TASK TO CARRY OUT
Write out exactly the lines of the entries below from the one holding "The height and" to the one holding "You are a GUI", inclusive, and leave out all other lines.

DATA SECTION
= = = = = = =

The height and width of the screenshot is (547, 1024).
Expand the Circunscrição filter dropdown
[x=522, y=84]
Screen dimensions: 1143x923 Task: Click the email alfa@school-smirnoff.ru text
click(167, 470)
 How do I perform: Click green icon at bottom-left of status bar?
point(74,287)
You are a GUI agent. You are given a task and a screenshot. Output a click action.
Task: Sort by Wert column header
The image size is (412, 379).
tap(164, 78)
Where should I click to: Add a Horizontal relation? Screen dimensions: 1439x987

= = = = = = =

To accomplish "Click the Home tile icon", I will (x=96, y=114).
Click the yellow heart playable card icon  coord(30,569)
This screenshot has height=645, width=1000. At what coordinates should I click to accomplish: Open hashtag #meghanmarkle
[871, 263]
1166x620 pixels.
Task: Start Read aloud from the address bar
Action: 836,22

= = = = = = =

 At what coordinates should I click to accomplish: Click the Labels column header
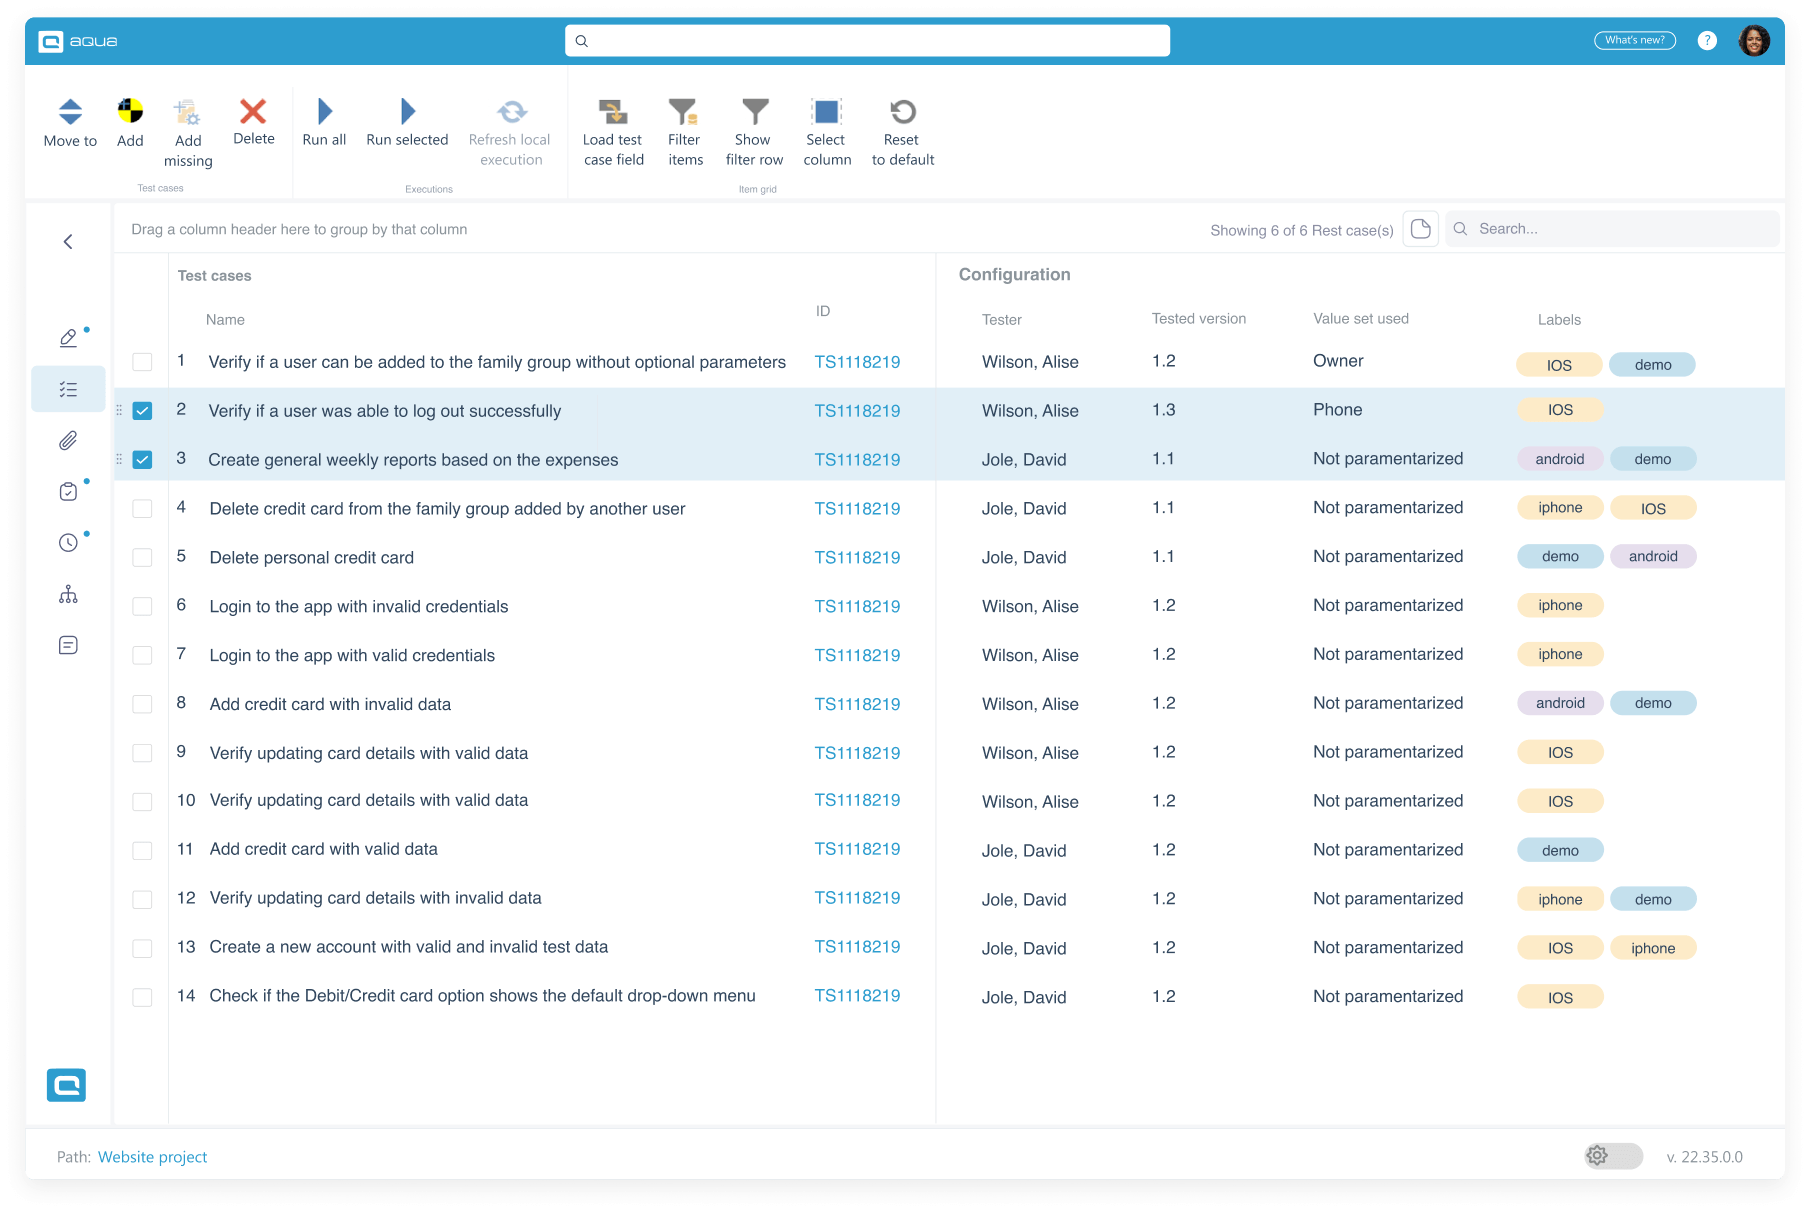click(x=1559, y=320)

= = = = = = =

RESULT FOR THIS EXERCISE
The height and width of the screenshot is (547, 1024).
Expand the Circunscrição filter dropdown
[x=522, y=84]
Screen dimensions: 1143x923 Task: Click the email alfa@school-smirnoff.ru text
click(167, 470)
 How do I perform: Click green icon at bottom-left of status bar?
point(74,287)
You are a GUI agent. You are given a task and a screenshot. Output a click action.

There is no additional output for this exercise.